Collected data entries
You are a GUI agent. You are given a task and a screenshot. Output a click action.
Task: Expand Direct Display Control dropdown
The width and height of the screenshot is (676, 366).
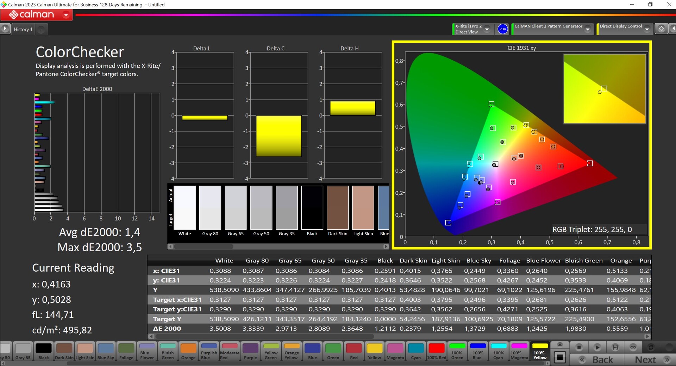647,29
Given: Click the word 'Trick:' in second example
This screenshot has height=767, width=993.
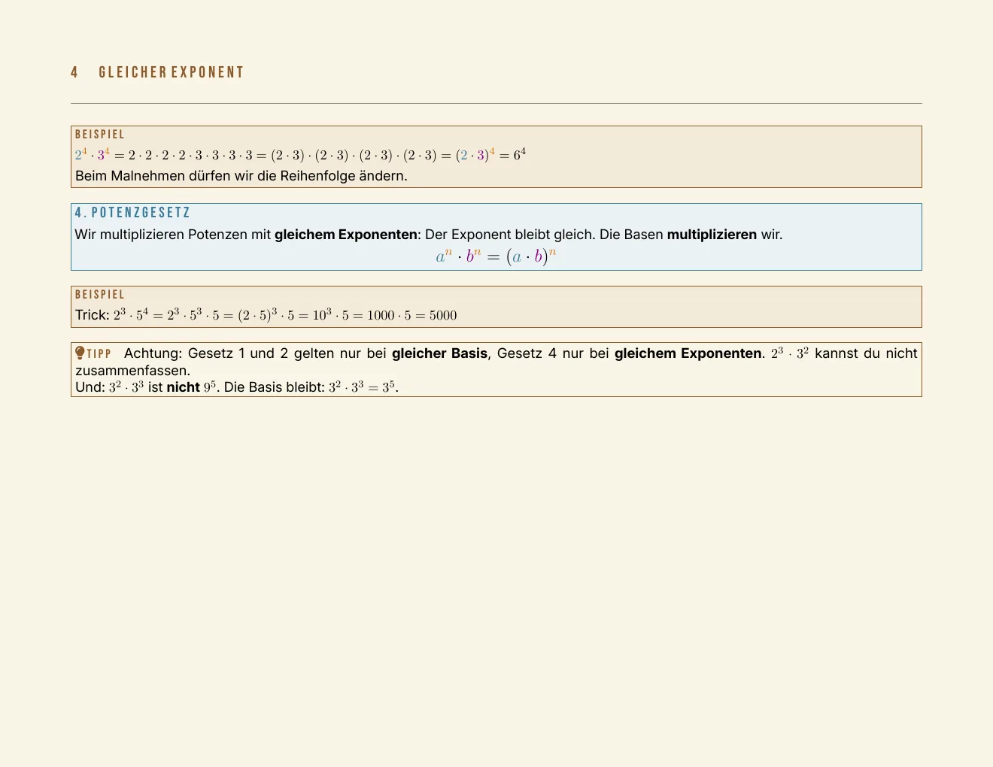Looking at the screenshot, I should pyautogui.click(x=93, y=315).
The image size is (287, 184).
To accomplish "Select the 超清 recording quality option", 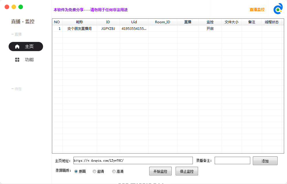I will [94, 171].
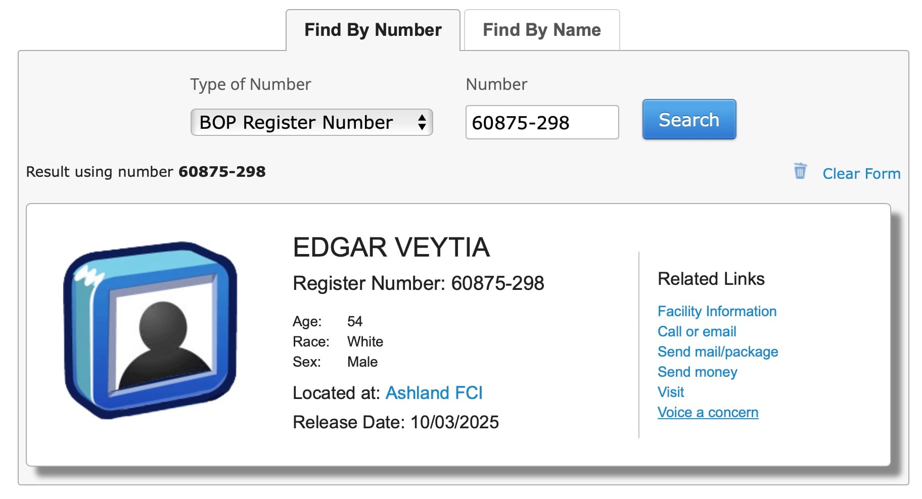This screenshot has width=922, height=499.
Task: Click the inmate photo placeholder icon
Action: [150, 330]
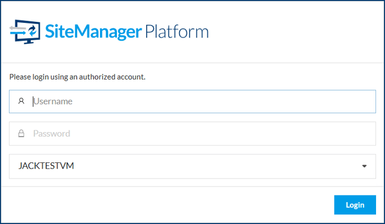
Task: Click the blue right-pointing arrow in the logo
Action: [x=19, y=33]
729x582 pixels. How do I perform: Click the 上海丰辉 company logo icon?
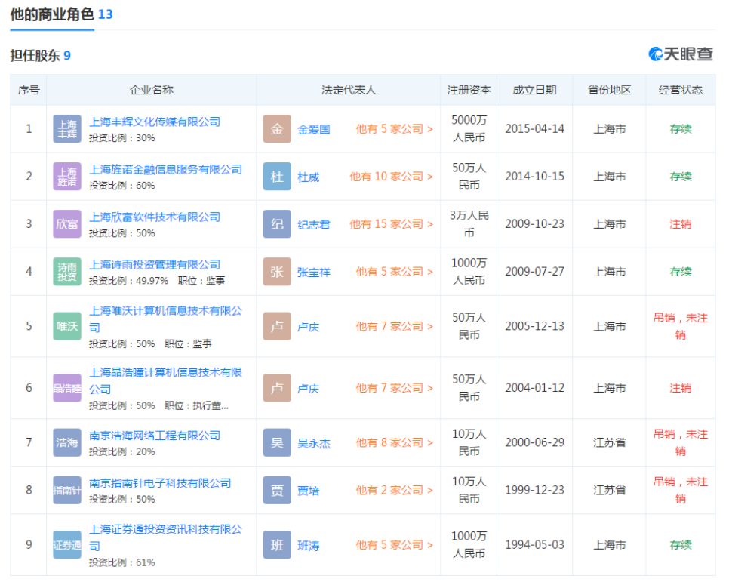67,129
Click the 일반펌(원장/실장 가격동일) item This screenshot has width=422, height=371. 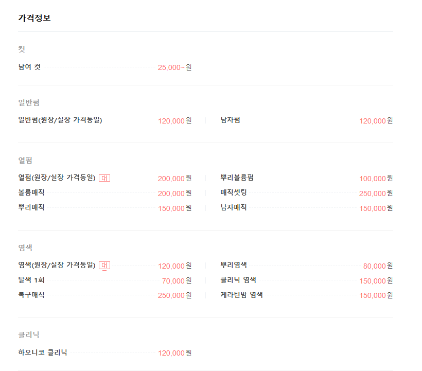pos(60,120)
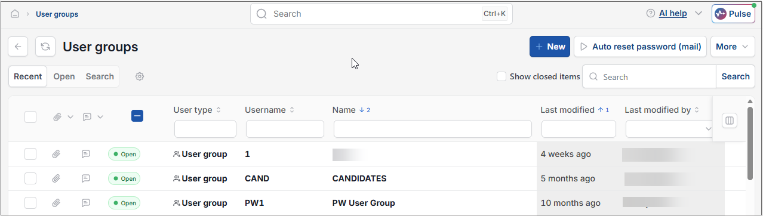Viewport: 763px width, 216px height.
Task: Enable Show closed items checkbox
Action: [502, 76]
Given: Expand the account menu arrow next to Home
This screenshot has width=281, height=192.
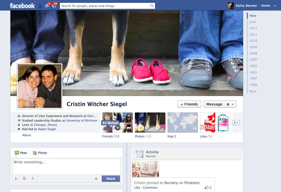Looking at the screenshot, I should click(x=275, y=6).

[About this exercise] With the pictures omitted, print the lines above exactly, beginning at the line with "The width and" and going on through the line with "The image size is (287, 184).".

[Problem solution]
The width and height of the screenshot is (676, 366).
647,29
Given: Click the word 'Trick:' in second example
This screenshot has height=767, width=993.
Looking at the screenshot, I should pyautogui.click(x=93, y=315).
The image size is (287, 184).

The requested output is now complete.